This Is the #1 Best Sleep Position for Preventing Cognitive Decline, According to Neurologists
As we get older, it can be harder to concentrate, solve problems, focus and perform other cognitive tasks. What a bummer (at best)! If you’ve experienced this, you’re not alone: Cognitive decline affects everyone eventually, to some degree.
You may have already heard about (or even tried) some practices that can prevent cognitive decline. For example, there’s cardiovascular exercise, which is associated with lower odds of dementia. Plus, not smoking and taking B vitamins are other tips to help keep your mind going strong. But did you know that sleep position is another contributing factor?
Yep, according to neurologists and research studies, the way you lie in bed affects more than just your comfort level. Your sleeping position can affect your body’s daily functions, which, in turn, affect brain things, like memory. But which position is the best position—and which is the worst one—for staying mentally sharp as you age?
The Best Sleep Position For Preventing Cognitive Decline, According to Neurologists
Dr. Chris Allen, MD, sleep science advisor at Aeroflow Sleep, board-certified sleep medicine physician and pediatric neurologist, says “Sleeping on your side, particularly the left side, is considered beneficial for several reasons, especially in relation to cognitive health.”
The jury is still out on the exact degree to which this practice is helpful since the research is ongoing, he continues, but studies have shown notable associations.
“While exact human data is pending, animal studies indicate that side sleeping can boost brain waste clearance by up to 25 percent compared to other positions," says Dr. Steve Laureys, MD, PhD, a neurologist, neuroscientist and brain expert at Moonbird. “This improvement suggests that side sleeping may play a crucial role in promoting long-term cognitive health.”
At the same time, remember that research findings can be a “correlation does not mean causation” situation.
“It’s important to note that this is not a direct cause-and-effect relationship, but rather a potential association that needs further research to evaluate this possibility fully,” says Dr. Peter Gliebus, MD, director of cognitive and behavioral neurology at Marcus Neuroscience Institute, a part of Baptist Health South Florida.
But assuming the findings are true, these doctors share a few possible explanations as to why side-sleeping may be key.
Your body can clear toxins more efficiently
Studies show the glymphatic system (aka the brain’s waste clearance system) is responsible for removing beta-amyloid, a protein fragment that's associated with Alzheimer’s disease.
Dr. Gliebus says the clearance process happens primarily at night, and he explains how it happens. “Researchers have found that sleeping position can impact the movement of blood and cerebrospinal fluid through the brain,” Dr. Gliebus says. “They have also discovered that sleeping on the side can improve cerebrospinal fluid clearance.”
These findings are based on animal studies, Dr. Laureys says, but they still "suggest that side sleeping could enhance brain detoxification and reduce the risk of cognitive decline."
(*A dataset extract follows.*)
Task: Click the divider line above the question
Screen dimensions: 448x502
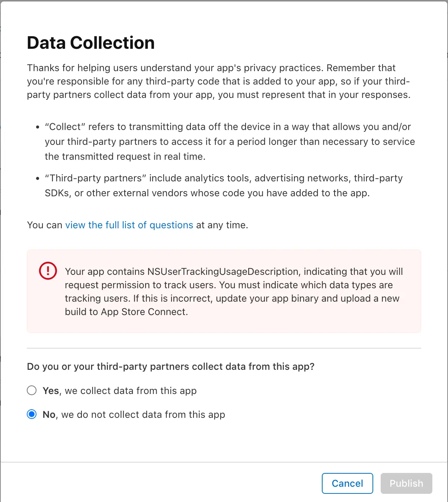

It's a possible connection, though, not a fact. “There is no firm data to say whether this association, let alone causation, is actual,” Dr. Gliebus adds.
Side sleeping reduces the likelihood of sleep apnea…
Sleep apnea is basically when someone’s breathing randomly starts and stops. This reduces oxygen supply to the brain, and is therefore linked to cognitive decline, says Dr. Allen.
…and enhances blood flow
Sleeping on your side makes it easier for blood to flow as it should too, Dr. Allen says, which is necessary for brain health and function.
What’s the Worst Sleeping Position for Brain Health?
You can’t always control what position you sleep in because, well, you’re sleeping. But being mindful when you can (and without waking yourself up) may be helpful.
After all, the two other main positions aren’t doing you tons of favors. Dr. Allen says sleeping on the back can increase the risk of obstructive sleep apnea, and that’s no good for your sleep quality or cognitive function.
Additionally, a 2023 study in Sleep Advances found a “relatively strong” association between sleeping on your back and the neurodegeneration found in many cognitive conditions, such as Alzheimer’s, Parkinson’s and other impairments.
Sleeping on your stomach—while perhaps more comfortable, and beneficial if you’re trying to not snore—can cause strain on the neck and spine, he says, and may not be as effective in promoting glymphatic clearance.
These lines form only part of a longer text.